One thing I found interesting was the power of encouraged humor. When I made the request, its outrageousness prompted Christina to laugh out loud. It immediately put my mindset into a humor/joking one, which led me to give out a series of jokes. While I was successful in getting rejected, the discussion was smooth and hilarious. Jon Stewart, one of my favorite comedian, once said he is extremely uncomfortable in an environment where there is no laughing audience. I can now understand why. Joking becomes so much easier when presenter senses a receptive audience.

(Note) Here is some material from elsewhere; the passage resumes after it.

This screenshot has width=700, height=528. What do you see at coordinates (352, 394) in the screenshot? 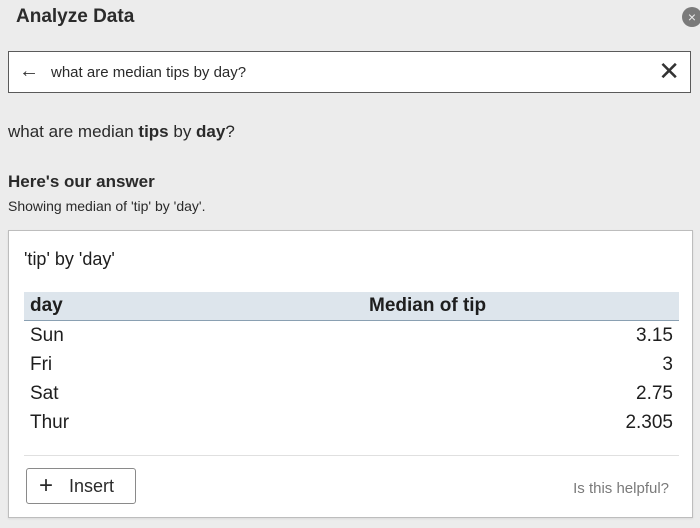
I see `table-row: Sat 2.75` at bounding box center [352, 394].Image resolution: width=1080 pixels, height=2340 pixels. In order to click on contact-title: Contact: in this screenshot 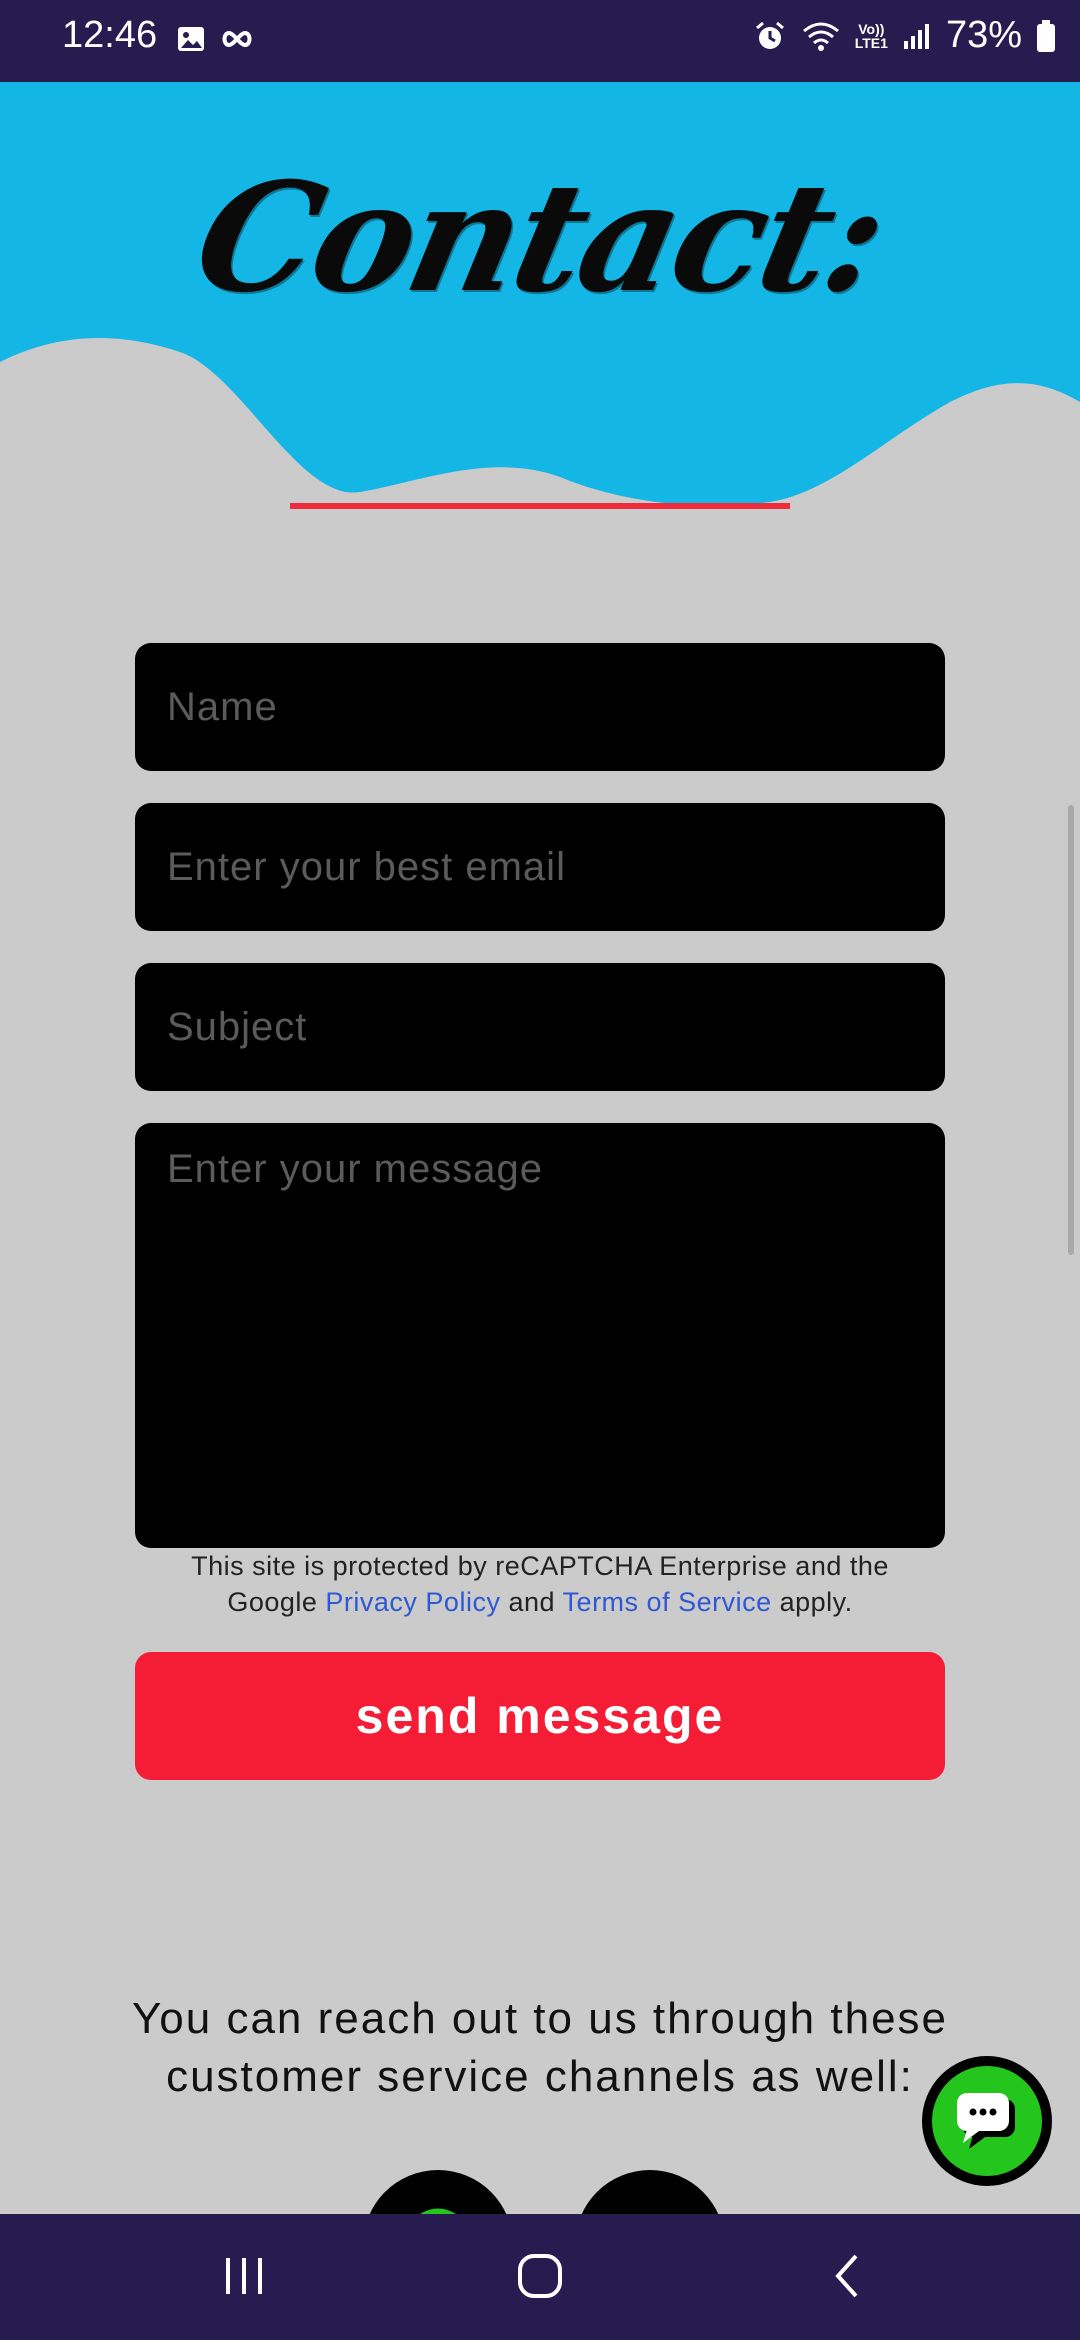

On the other hand, laughing at someone’s joke can put everyone at ease and even encourage creativity. In one of my favorite books on humor – Sh*t My Dad Says, the author started tweeting a few quotes from his father. People thought they were hilarious and gave very positive feedbacks. He started doing more and more, and eventually wrote a great book.
Learning: rejection or not, humor lubricates the conversation for both parties. When you are engaged in a negotiation session or sales pitch, be open to laugh at other’s jokes. You will both come out feeling good. Unless, of course, the jokes are really bad or the other person wasn’t joking. In that case, either say ‘no’ or just give him a hair-trim.